*ASSIGNMENT*
Working from the records below, return word for word the line that contains "Where should I click to: Toggle" and each line after it, ending with the last. Skip all pictures.

╭─ ENTRIES SHOWN

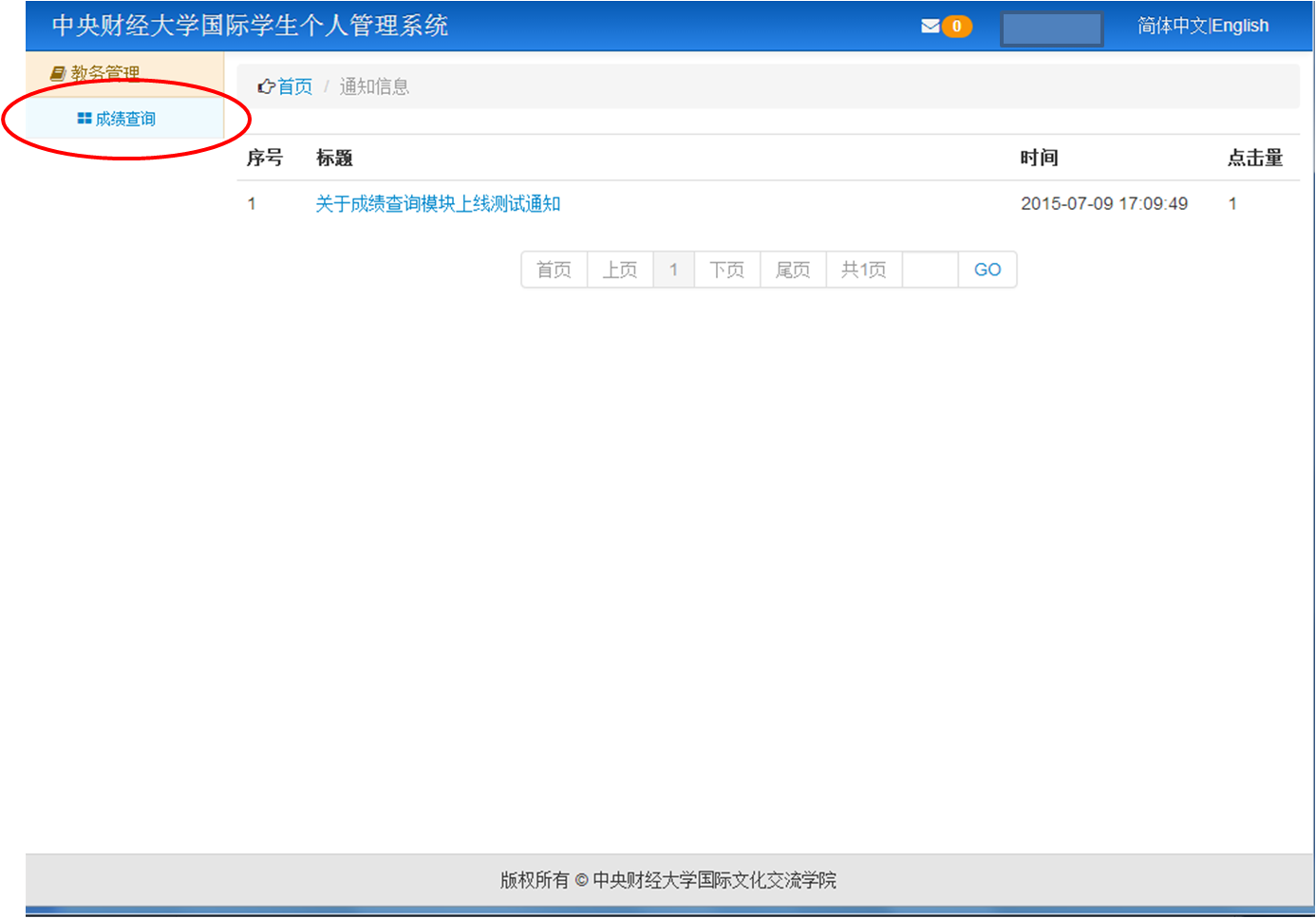1316x918 pixels.
Task: Jump to last page with 尾页
Action: pos(793,270)
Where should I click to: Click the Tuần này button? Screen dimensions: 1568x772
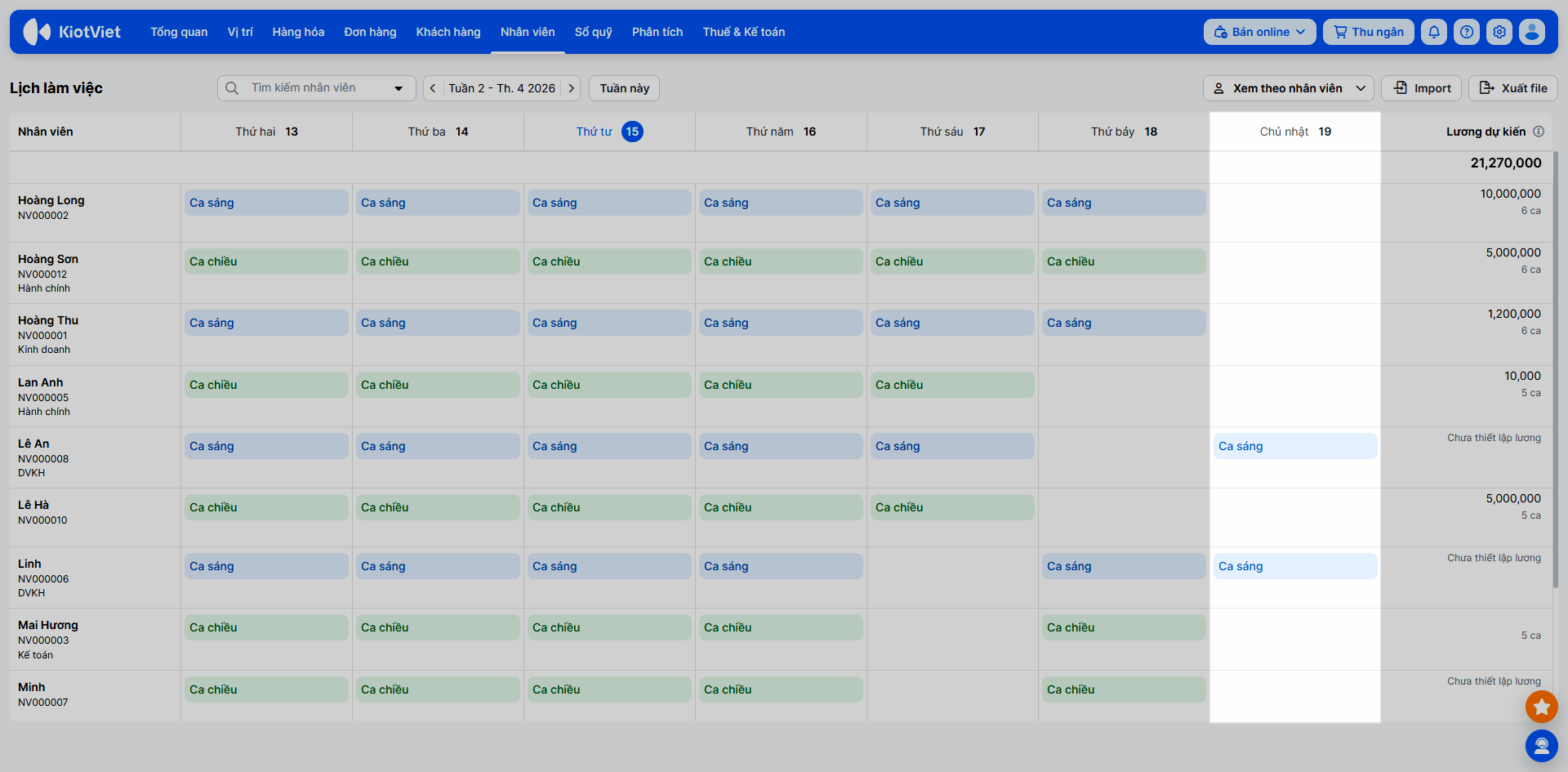(x=624, y=88)
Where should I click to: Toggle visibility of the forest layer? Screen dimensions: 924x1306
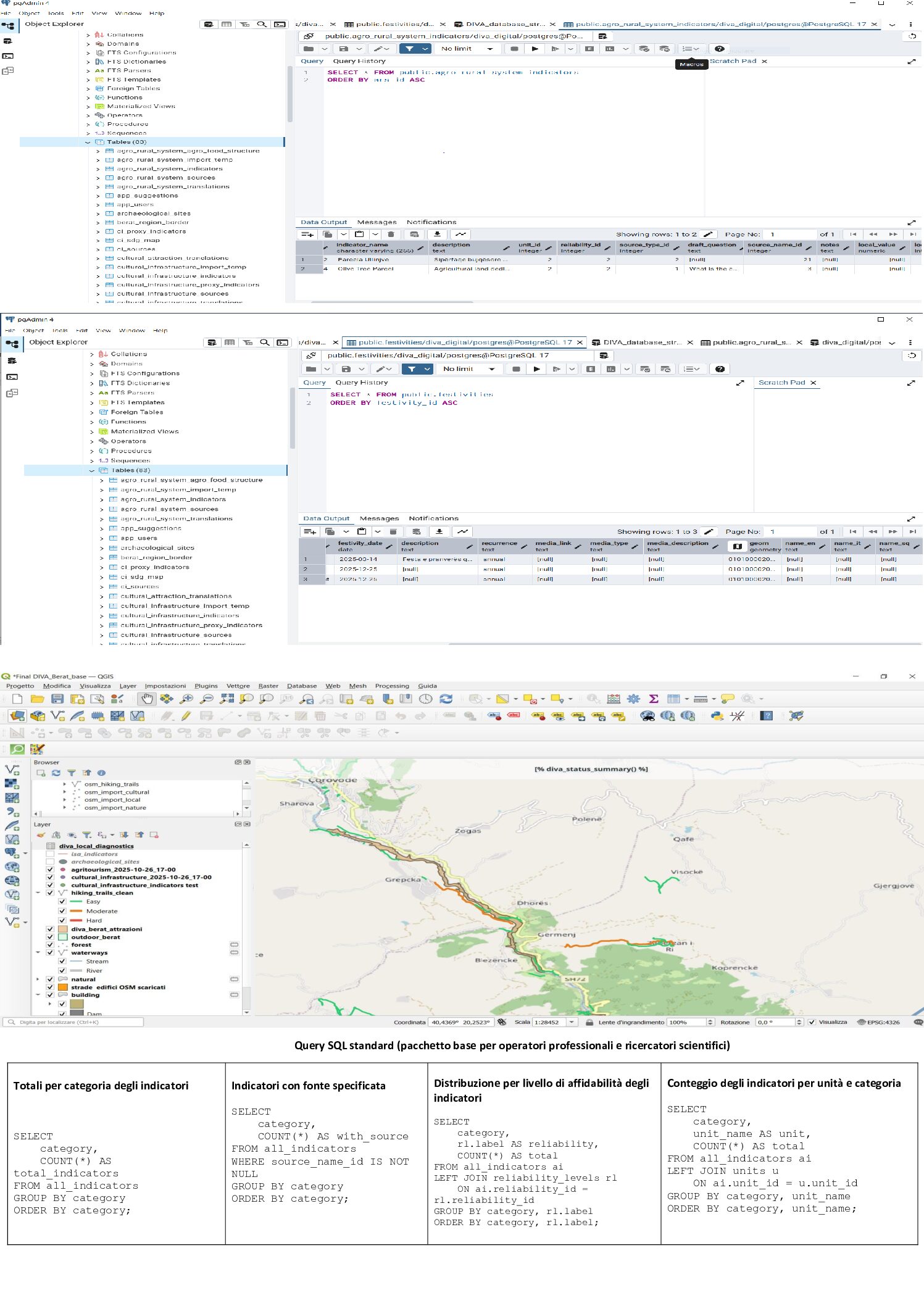pyautogui.click(x=51, y=945)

╰─

*EXERCISE ANSWER*
Where should I click to: Toggle visibility of the forest layer? Screen dimensions: 924x1306
pyautogui.click(x=51, y=945)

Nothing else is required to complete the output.